START Data excerpts
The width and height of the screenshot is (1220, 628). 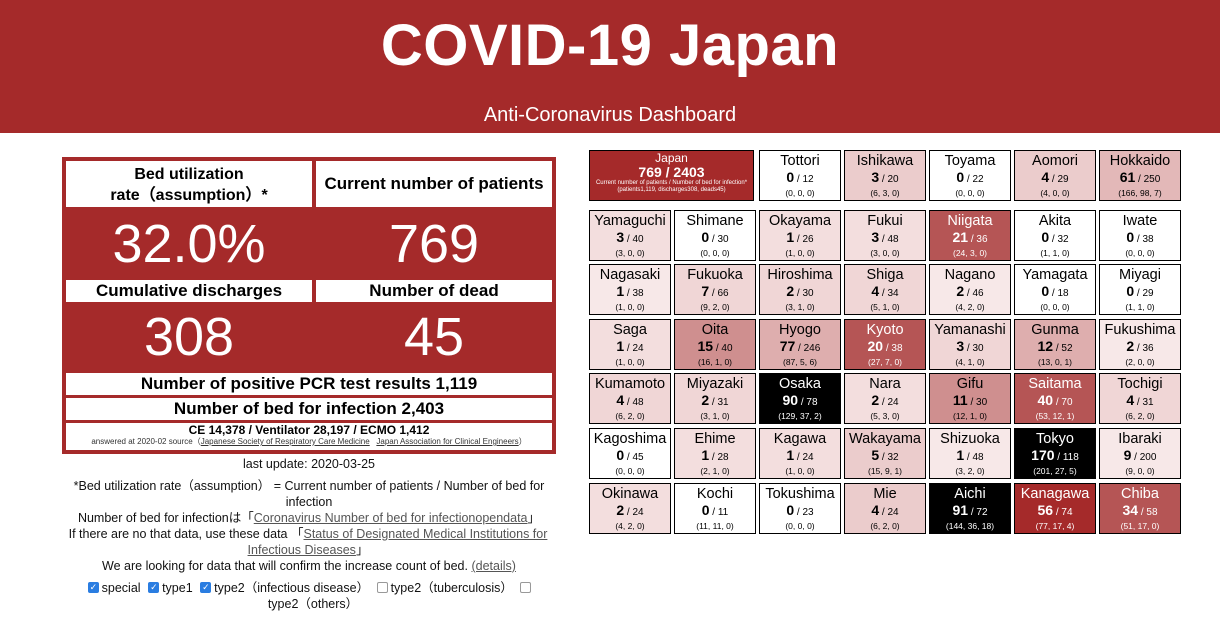 I want to click on prefecture-cell-saitama: Saitama 40 / 70 (53, 12, 1), so click(x=1055, y=398).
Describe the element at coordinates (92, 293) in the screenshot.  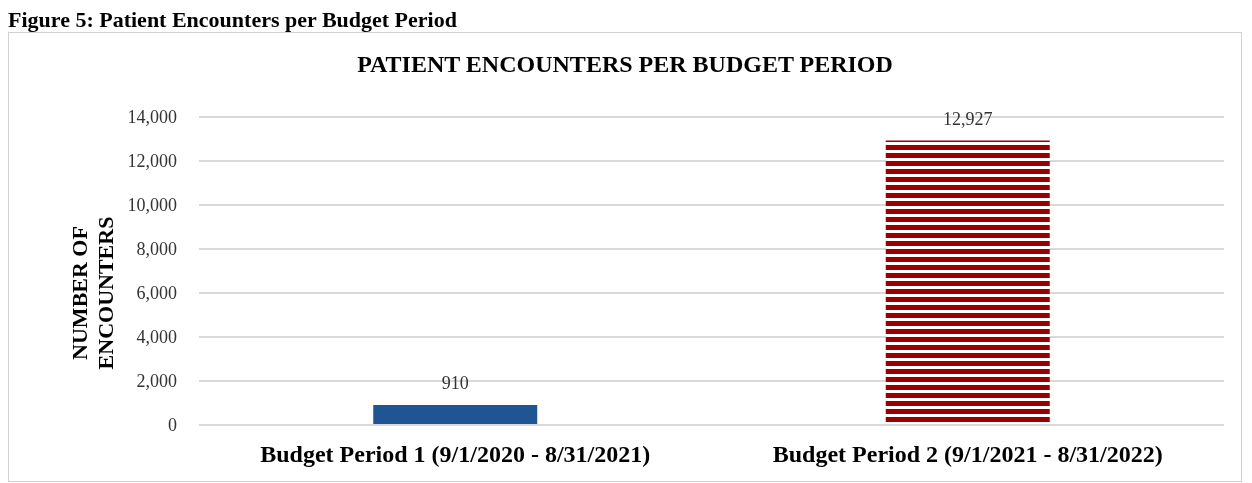
I see `y-axis-title: NUMBER OF ENCOUNTERS` at that location.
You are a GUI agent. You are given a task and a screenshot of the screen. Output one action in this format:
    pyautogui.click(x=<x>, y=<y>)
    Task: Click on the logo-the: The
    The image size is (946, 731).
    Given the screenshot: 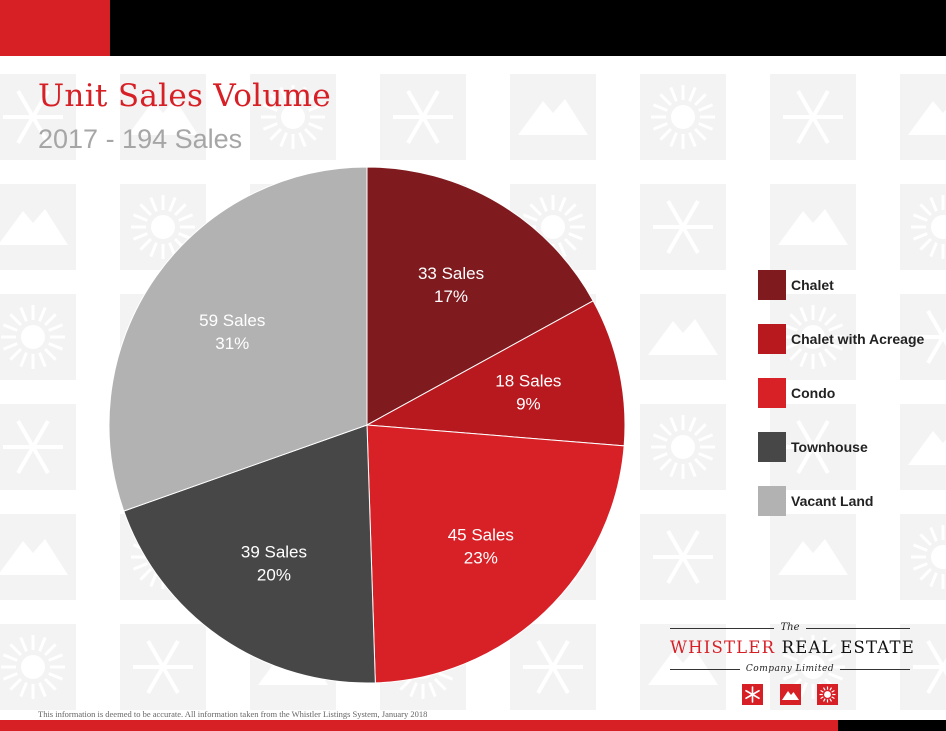 What is the action you would take?
    pyautogui.click(x=790, y=628)
    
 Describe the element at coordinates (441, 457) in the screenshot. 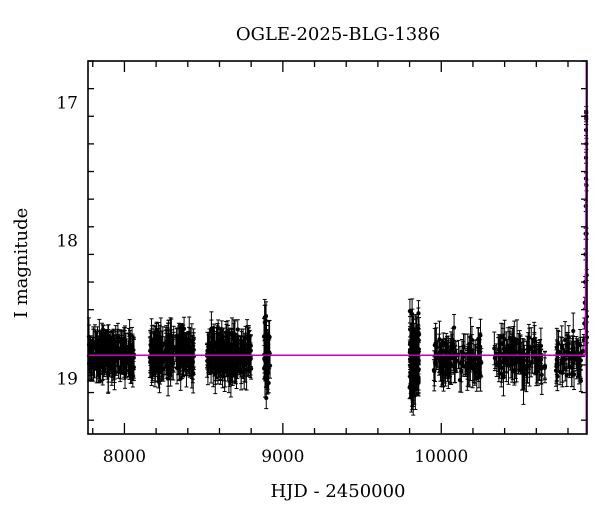

I see `x-tick-label: 10000` at that location.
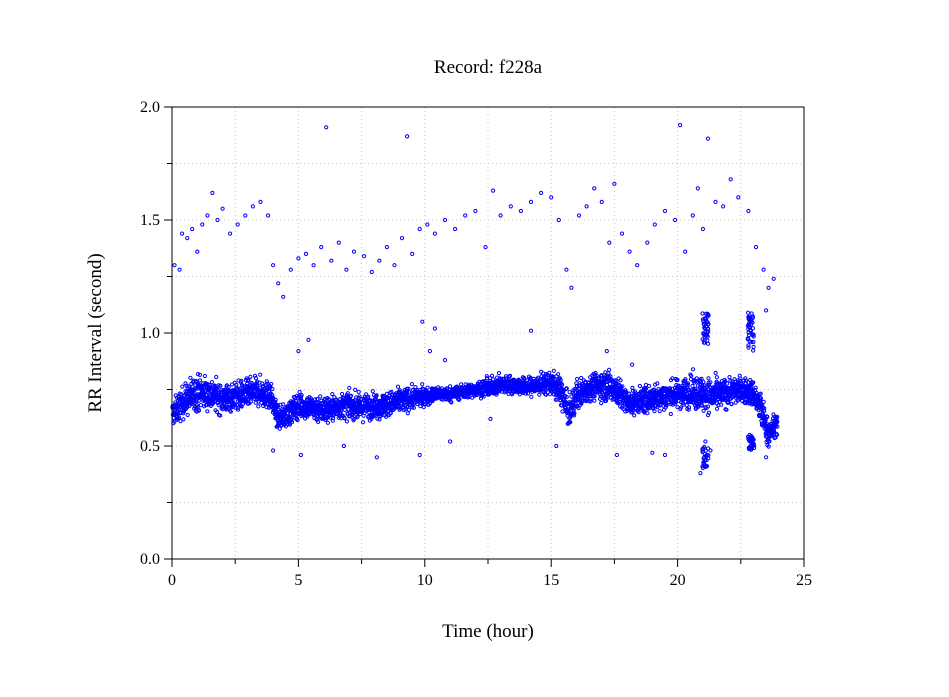 The image size is (949, 697). Describe the element at coordinates (804, 580) in the screenshot. I see `x-tick-label: 25` at that location.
END Data excerpts
> [Problem statement] Copy the entries word for word, starting at the line that contains "Describe the element at coordinates (441, 457)" and continuing through the end of the entries. Leave out the pictures.

> [Completed exercise]
 Describe the element at coordinates (441, 457) in the screenshot. 

I see `x-tick-label: 10000` at that location.
 The image size is (949, 697). Describe the element at coordinates (804, 580) in the screenshot. I see `x-tick-label: 25` at that location.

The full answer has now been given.